Groovy and Grails may not be ready for full enterprise deployment, but the platform is easy to grasp for both Java and Ruby developers, provides much of the development speed and elegance of RoR, and embraces the libraries, seamless integration-to and feel-of JEE. It should be a great platform for prototypes and rapid JEE development, and 2007 should reveal whether it will mature to an enterprise-ready framework.

Tastes great, less filling...

The New Software - party like it's 1999

Posted on December 14, 2006 at 07:53 PM by John Repko

So Netscape had disproved the Law of Gravity - that it was possible and not illegal to create wealth without creating profit, or for that matter without creating revenue. New vistas were possible, and all the failed pioneers of the "video on demand" push (another correct Ellison bet time-shifted back by a decade) had to do little more than change their business cards to jump into the new new thing. The Java language grew out of just such a shift, and several Oracle VoD pioneers quickly hit the jackpot with repurposed "web" businesses.
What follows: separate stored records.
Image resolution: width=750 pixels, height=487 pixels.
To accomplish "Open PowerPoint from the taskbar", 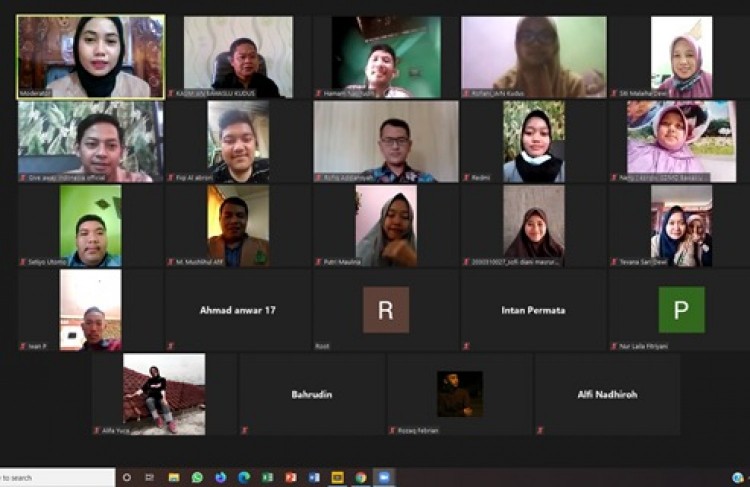I will pos(291,478).
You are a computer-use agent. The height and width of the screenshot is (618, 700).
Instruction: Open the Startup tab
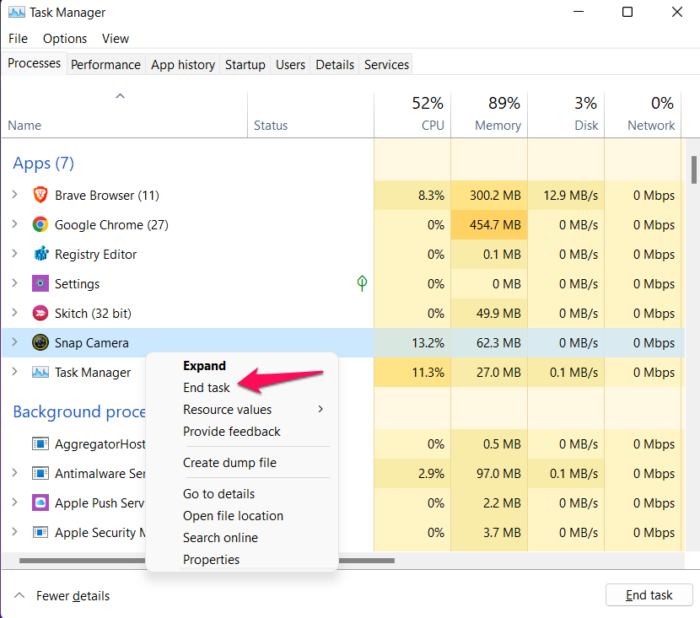click(245, 65)
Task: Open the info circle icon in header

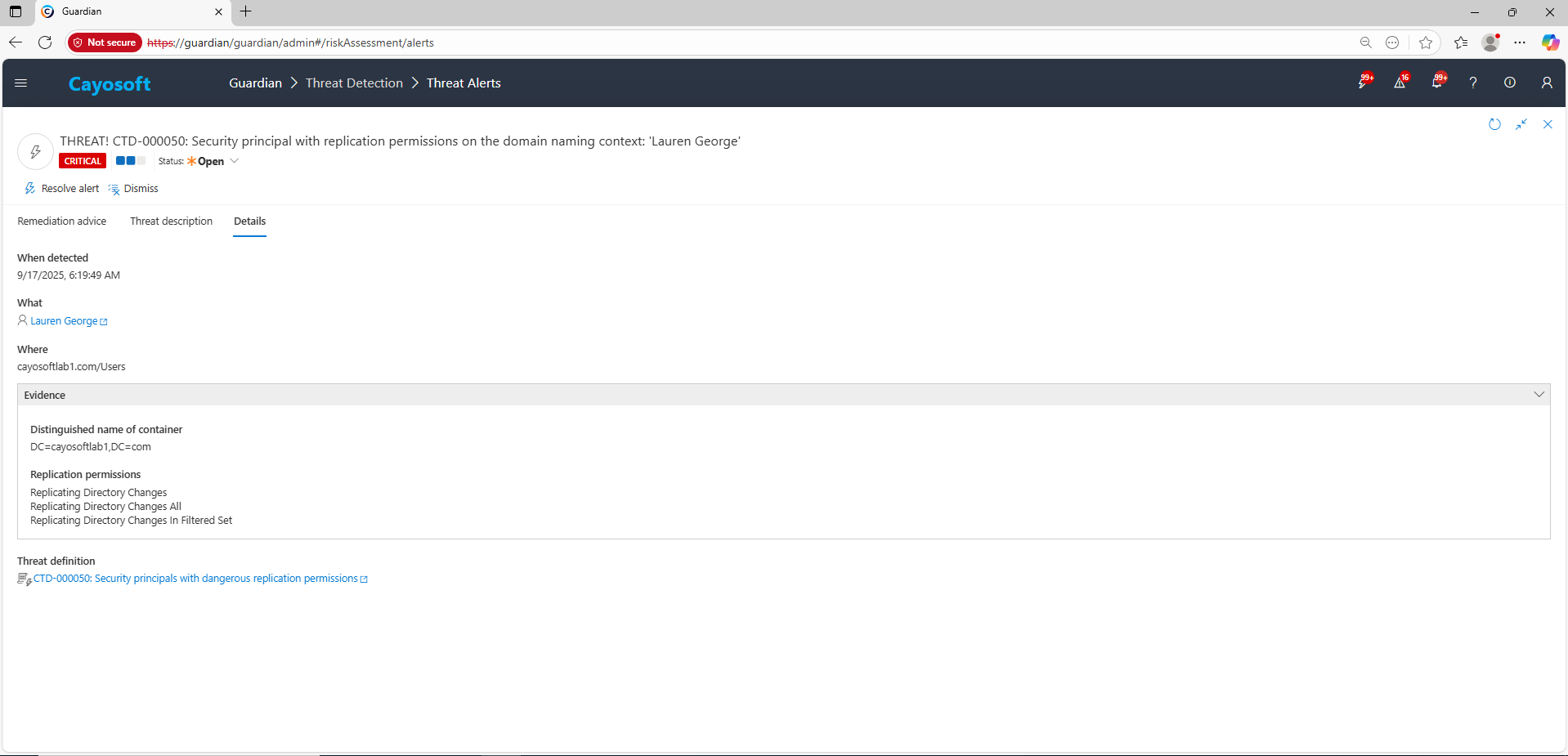Action: coord(1510,83)
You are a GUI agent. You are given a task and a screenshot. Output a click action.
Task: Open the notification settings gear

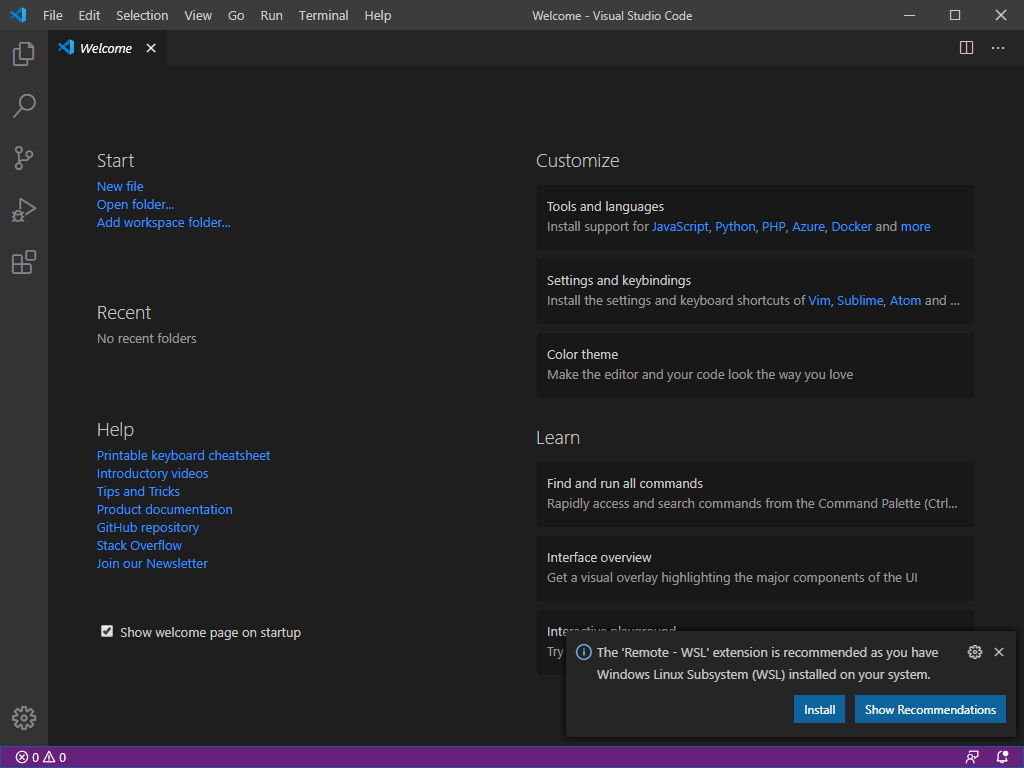pos(975,651)
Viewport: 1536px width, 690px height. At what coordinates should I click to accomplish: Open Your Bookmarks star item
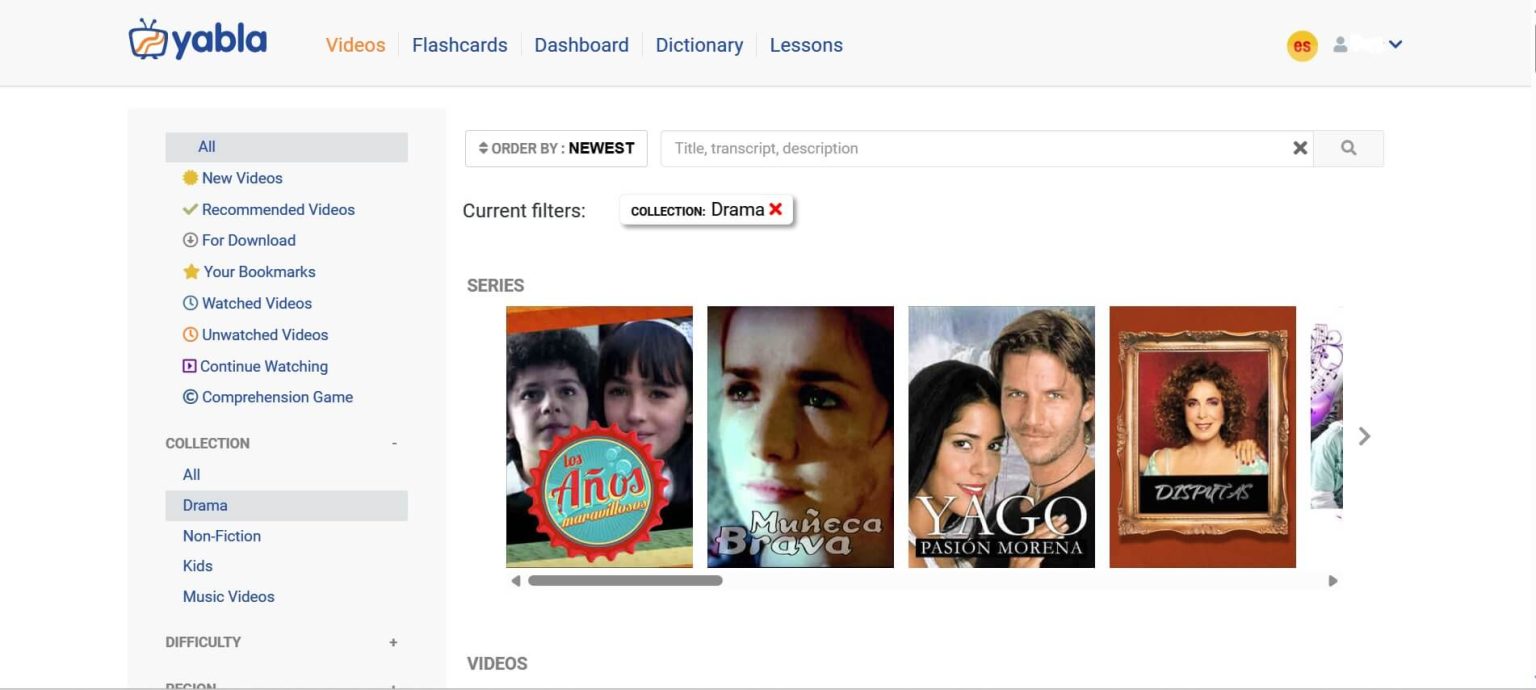[x=258, y=272]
Two virtuous cycles then spun into being, both with the tailwind of a good economy for most of the decade. In the first cycle, early pioneers in "the web" followed Netscape's path, with similar results. The new millionaires then pumped the newfound wealth back into angel money and venture capital, and funded successive waves of web companies. The second cycle was also a wonder of finance, in which new ventures would do deals with other such ventures for a mix of payments-in-kind and warrants; money didn't have to change hands for wealth to be created, and when any of the players went public, the proceeds would then spread across the industry.

The boom lasted until the Y2K crisis was passed and the tax bill came due in 2000, and produced lots of millionaires, even more chastened investors, and a huge advance in standards (e.g. CSS, JavaScript, Java, Ajax) and some critical framework software, such as Ruby, php, Linux, Apache, and Mysql).
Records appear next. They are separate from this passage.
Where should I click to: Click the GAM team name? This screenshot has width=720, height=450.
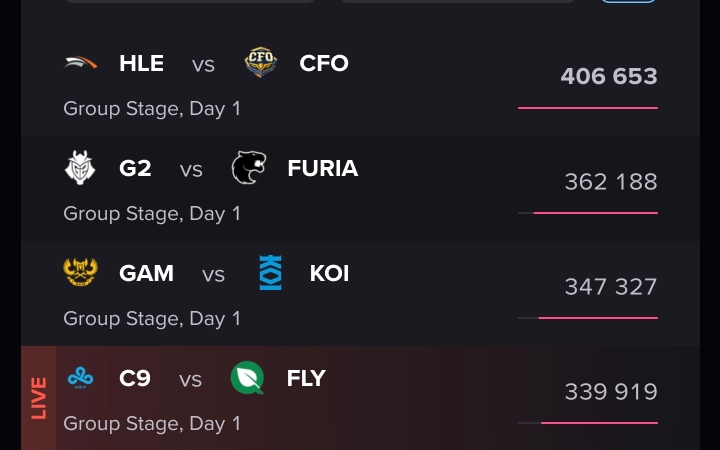pyautogui.click(x=146, y=273)
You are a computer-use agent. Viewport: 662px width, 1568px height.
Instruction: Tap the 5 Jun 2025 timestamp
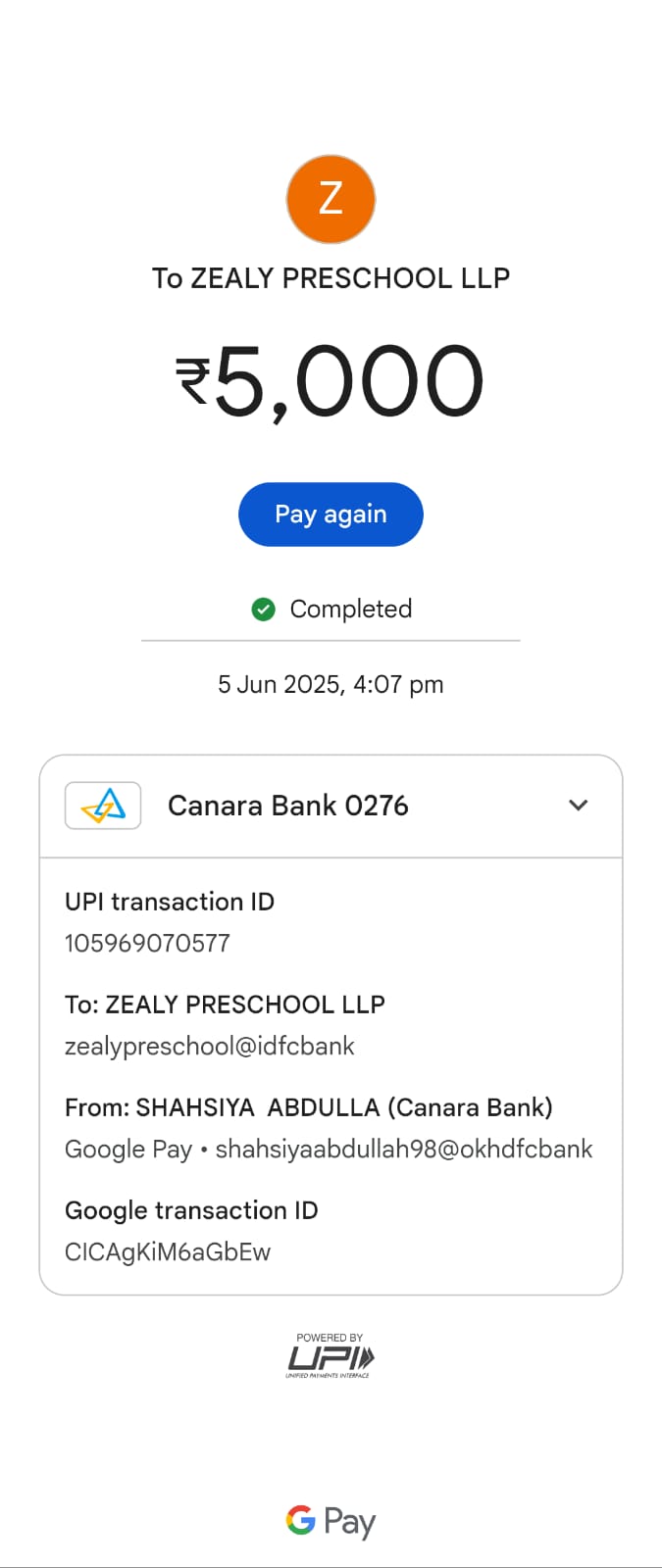tap(331, 684)
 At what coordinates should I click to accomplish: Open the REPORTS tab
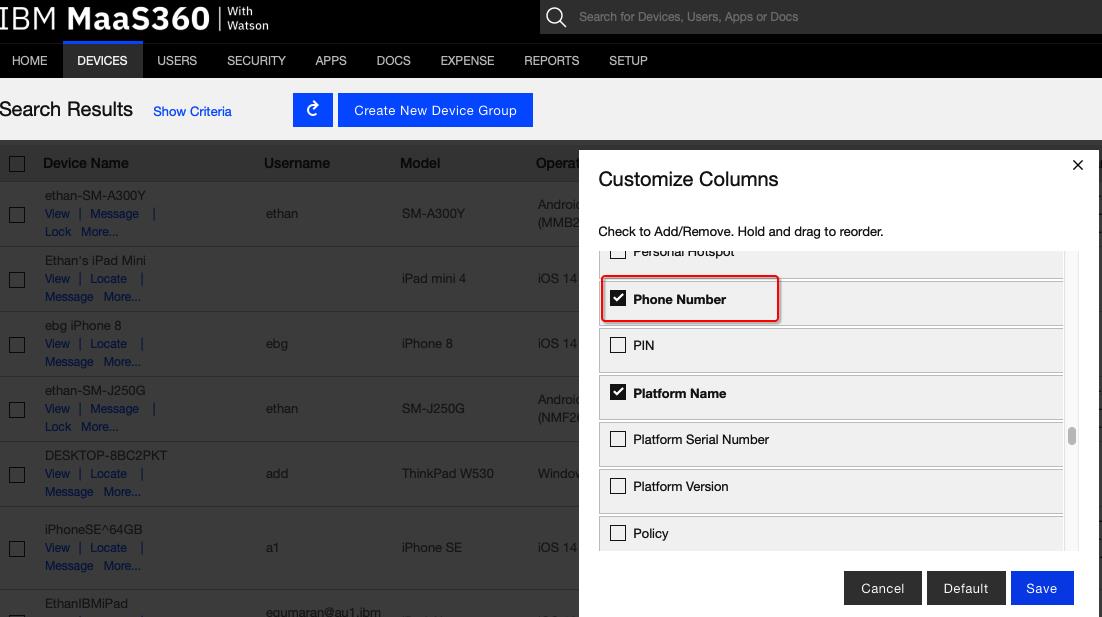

The new companies had money, gusto, talent and energy; what most didn't have was a workable business model. Gravity returned (as gravity will), and it became clear that not only wasn't there a market for lots of online pet stores (to take one example), there might not be a market for any.
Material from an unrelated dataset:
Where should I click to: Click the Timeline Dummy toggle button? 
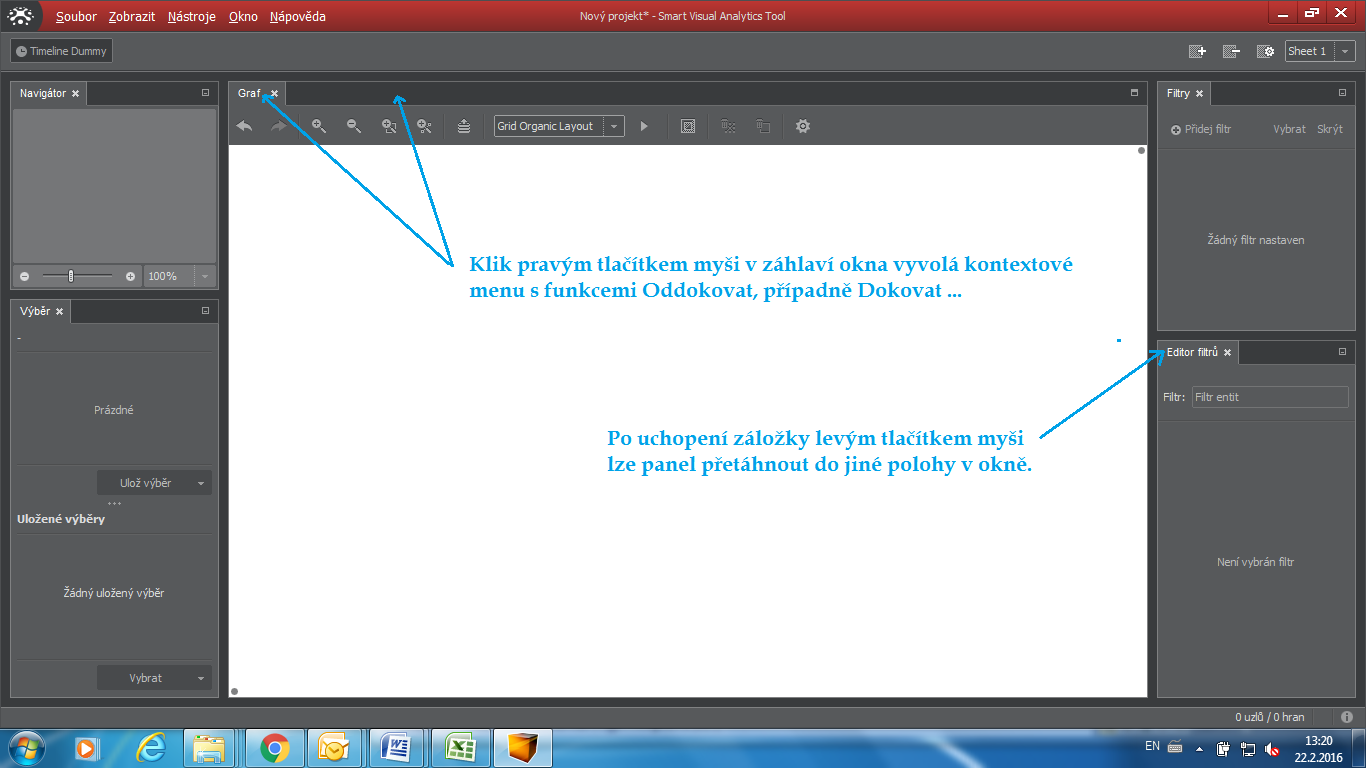[60, 50]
The market was ripe for a new model, and The New Software was finally ready to be born.

Ruby joys

Posted on December 09, 2006 at 08:07 AM by John Repko

"The real adventure of experience is not about searching new countries but about the ability to look through new eyes. " Marcel Proust

I was instantly hooked on the Mac - literally. The original Mac had a scrapbook image of a fish - a nice sunfish in pixel art that instantly changed the way I'd look at computers. With new tools you can do new things.

I've been interested in creating flow manufacturing software for about 10 years now, but the tools of creation never quite fit what I was looking to create: hosted, easy-to-use, flexible, interactive software. "Pure" html was too limited, Java too bulky, .Net too monocultural.

I was pulled by the hype into Ruby on Rails, but what I've found with it has more than justified the hype. With Ruby it has been possible for a single developer to make a full system that's rich and interactive—the DHH applications (like Basecamp) on 37signals are a beacon for lots of new developers. Ruby (the language) is gorgeous - a "bicycle for the mind", to quote another Jobs-ism.

I'll post more on the joys of Ruby as we go forward. It's a gorgeous language with a beautiful structure, and with it it's possible to do complicated tasks in fewer words than it takes to describe them.